Nous resterons en Afrique, en Tanzanie, pour découvrir le travail au long cours de Frédéric Noy : dans le cadre des commandes photographiques de la Fondation Yves Rocher sur les sanctuaires vivants à préserver, il s’est intéressé à un parc peu connu, celui d’Udzungwa où, au cœur d’une forêt primaire, vivent des populations de singes endémiques menacés par l’urbanisation. Car sans cesse, le monde sauvage recule et des terres vierges sont peu à peu accaparées par l’activité humaine. Dans un essai autant documentaire qu’artistique, Axelle de Russé a rejoint nos deux mondes polaires habités, dans le Nord et dans le Sud, en utilisant la technique de l’infrarouge : on s’aperçoit dès lors que le Svalbard et la Patagonie chilienne, confrontés au réchauffement climatique, peu à peu s’attirent, se confondent, et souffrent des mêmes maux : la hausse des températures et l’arrivée du tourisme de masse. On l’a dit précédemment, le monde sauvage se réduit comme peau de chagrin. Collaborateur régulier du National Geographic, Corey Arnold le prouve avec ce reportage étonnant sur ces ours, ces coyotes, ces ratons-laveurs qui s’aventurent dans nos villes à la recherche d’une nourriture qu’ils ne trouvent plus dans leurs espaces originels. Des images qui prêteraient à sourire si elles ne traduisaient pas toute la complexité d’un modernisme invasif.
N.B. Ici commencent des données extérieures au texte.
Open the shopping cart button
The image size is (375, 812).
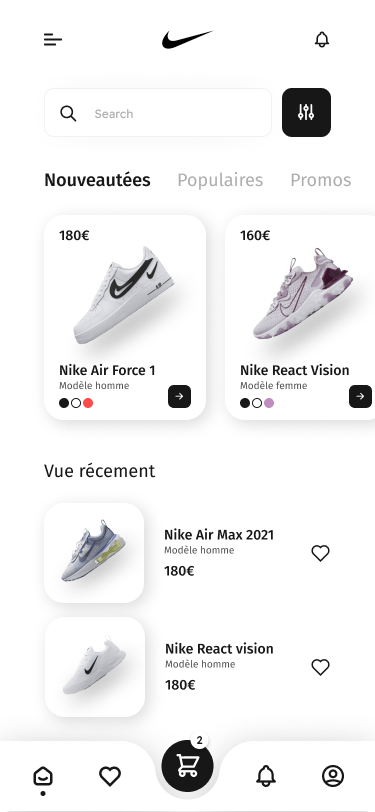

Pour clore cette édition, comme un cadeau éphémère à la nature, une ode au voyage et à la contemplation, nous exposerons l’univers sensoriel et esthétique de François Fontaine, lauréat 2025 du Prix Leica des Nouvelles écritures de la photographie environnementale. Ses images, prises au moment de la splendeur des floraisons, sont comme des estampes où se dévoilent des jeux de lumière, la magie des reflets, le vent dans les arbres, l’éclosion d’une nouvelle saison.
On dit que la bonne humeur est contagieuse. Cette nouvelle édition se veut un vent de fraicheur dans une époque ténébreuse, pour célébrer la vie et la faire aimer.